* **WORK REQUIRED**: Please tally the lines below that contain the string "will" and reply with that figure only.
***** DATA EXTRACT *****
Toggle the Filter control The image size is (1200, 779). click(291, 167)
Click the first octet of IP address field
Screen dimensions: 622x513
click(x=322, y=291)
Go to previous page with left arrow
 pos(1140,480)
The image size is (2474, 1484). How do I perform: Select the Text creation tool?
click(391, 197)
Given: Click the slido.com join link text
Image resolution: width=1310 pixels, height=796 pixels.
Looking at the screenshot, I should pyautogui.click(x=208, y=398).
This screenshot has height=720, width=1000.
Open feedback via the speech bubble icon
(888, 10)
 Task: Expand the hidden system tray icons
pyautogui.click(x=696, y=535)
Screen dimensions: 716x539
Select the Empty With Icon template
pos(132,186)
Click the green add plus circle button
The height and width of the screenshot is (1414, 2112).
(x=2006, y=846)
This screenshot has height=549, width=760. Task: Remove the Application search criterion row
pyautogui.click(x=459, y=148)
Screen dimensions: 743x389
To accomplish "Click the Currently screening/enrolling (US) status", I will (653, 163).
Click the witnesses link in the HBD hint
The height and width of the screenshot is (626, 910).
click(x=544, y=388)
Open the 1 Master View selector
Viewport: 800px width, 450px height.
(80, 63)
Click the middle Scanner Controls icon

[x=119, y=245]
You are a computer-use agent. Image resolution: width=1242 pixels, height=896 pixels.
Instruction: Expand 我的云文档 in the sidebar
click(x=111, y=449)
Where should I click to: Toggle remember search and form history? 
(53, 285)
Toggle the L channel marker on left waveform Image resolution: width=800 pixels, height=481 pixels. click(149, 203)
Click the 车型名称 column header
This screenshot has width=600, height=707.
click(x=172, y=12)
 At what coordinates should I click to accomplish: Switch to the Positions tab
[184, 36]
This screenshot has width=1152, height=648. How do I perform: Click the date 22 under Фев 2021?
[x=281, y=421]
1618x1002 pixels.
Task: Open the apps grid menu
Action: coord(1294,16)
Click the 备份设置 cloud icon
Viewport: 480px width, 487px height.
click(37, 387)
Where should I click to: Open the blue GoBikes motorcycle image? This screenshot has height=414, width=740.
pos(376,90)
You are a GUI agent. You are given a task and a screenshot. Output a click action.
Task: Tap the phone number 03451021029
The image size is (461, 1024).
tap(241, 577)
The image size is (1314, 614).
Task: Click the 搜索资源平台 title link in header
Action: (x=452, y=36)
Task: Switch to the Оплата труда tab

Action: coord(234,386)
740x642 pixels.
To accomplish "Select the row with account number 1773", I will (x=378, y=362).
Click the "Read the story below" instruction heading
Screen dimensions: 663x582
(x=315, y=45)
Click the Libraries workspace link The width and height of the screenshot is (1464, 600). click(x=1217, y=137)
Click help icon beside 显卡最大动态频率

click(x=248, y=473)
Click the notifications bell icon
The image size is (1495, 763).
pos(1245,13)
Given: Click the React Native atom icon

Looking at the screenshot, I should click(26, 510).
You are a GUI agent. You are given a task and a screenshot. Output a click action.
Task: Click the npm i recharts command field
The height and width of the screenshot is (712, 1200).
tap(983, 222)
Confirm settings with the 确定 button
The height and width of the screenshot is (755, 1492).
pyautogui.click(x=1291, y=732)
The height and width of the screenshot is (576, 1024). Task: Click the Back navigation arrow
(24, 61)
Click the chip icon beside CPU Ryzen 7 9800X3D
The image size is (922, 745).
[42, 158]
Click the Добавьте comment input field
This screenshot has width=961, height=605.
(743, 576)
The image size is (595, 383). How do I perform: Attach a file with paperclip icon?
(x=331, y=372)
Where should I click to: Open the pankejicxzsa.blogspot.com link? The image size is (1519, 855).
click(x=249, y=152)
*****
* **OUTPUT OF THE TASK**: 2